(Collected data)
◇ ◇ ◇

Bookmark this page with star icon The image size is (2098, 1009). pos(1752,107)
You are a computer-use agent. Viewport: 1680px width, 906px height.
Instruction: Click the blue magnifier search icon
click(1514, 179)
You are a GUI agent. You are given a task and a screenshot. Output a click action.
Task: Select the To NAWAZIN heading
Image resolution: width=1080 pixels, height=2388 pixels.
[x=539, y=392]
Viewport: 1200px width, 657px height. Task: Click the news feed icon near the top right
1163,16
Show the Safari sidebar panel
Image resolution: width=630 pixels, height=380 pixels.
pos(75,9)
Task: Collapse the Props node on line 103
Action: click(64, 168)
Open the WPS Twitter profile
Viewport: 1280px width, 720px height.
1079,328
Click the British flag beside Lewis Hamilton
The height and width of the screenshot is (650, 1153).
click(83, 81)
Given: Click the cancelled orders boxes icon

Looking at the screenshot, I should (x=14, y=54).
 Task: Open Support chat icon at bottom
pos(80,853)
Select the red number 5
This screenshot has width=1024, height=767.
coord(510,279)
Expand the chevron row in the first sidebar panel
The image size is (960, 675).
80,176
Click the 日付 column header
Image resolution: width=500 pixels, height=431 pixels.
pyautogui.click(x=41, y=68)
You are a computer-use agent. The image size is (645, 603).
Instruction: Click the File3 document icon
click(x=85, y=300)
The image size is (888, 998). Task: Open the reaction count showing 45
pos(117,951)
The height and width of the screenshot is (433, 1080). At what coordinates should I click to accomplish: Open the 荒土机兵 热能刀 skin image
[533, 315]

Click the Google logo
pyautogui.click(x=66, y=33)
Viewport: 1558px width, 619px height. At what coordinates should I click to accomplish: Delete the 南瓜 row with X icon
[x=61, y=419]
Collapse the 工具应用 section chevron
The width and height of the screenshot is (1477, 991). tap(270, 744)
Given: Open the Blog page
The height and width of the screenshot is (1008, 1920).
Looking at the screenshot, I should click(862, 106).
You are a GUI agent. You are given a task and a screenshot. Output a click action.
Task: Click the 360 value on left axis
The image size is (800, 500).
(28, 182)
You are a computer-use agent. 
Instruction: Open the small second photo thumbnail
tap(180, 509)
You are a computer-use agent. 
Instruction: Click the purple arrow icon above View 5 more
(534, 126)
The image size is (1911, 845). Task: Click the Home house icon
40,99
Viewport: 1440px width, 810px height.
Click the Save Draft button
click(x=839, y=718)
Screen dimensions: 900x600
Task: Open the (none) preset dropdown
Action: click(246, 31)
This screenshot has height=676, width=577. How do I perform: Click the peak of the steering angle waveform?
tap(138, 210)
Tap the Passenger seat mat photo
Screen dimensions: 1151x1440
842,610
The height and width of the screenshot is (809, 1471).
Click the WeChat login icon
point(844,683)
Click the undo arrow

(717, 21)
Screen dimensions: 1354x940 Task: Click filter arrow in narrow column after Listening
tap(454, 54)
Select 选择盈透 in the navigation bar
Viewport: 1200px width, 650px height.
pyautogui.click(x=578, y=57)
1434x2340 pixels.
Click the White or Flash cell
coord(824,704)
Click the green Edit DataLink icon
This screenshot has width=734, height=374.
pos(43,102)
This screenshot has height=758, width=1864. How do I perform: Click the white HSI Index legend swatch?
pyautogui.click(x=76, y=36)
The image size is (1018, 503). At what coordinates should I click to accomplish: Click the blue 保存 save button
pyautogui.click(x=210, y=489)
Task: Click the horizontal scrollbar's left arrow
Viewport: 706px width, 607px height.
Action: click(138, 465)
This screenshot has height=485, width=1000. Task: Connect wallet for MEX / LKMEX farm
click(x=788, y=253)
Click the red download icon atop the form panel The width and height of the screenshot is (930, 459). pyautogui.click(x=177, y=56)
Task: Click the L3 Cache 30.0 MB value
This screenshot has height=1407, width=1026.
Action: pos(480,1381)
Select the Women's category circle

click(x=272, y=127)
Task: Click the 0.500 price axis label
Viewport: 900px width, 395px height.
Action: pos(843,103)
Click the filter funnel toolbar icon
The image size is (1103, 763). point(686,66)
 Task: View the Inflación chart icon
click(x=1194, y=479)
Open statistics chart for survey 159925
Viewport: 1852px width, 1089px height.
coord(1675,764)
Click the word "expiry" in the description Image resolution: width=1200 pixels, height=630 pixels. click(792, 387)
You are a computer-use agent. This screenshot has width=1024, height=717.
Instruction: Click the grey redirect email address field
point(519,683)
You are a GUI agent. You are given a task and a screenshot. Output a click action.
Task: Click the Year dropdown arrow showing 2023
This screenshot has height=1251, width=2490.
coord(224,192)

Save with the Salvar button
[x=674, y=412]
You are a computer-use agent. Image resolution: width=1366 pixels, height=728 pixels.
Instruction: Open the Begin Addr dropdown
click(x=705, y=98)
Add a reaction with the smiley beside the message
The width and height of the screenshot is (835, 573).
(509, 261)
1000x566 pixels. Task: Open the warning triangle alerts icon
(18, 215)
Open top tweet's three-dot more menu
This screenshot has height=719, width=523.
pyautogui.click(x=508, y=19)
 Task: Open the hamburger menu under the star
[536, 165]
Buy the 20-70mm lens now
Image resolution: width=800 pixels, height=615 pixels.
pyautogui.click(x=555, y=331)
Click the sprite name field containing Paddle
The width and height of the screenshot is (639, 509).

◇ ◇ ◇

Task description: Your job is to return all lines above that hold the word "left".

Written solution:
Task: Click the 360 value on left axis
Task: Click the horizontal scrollbar's left arrow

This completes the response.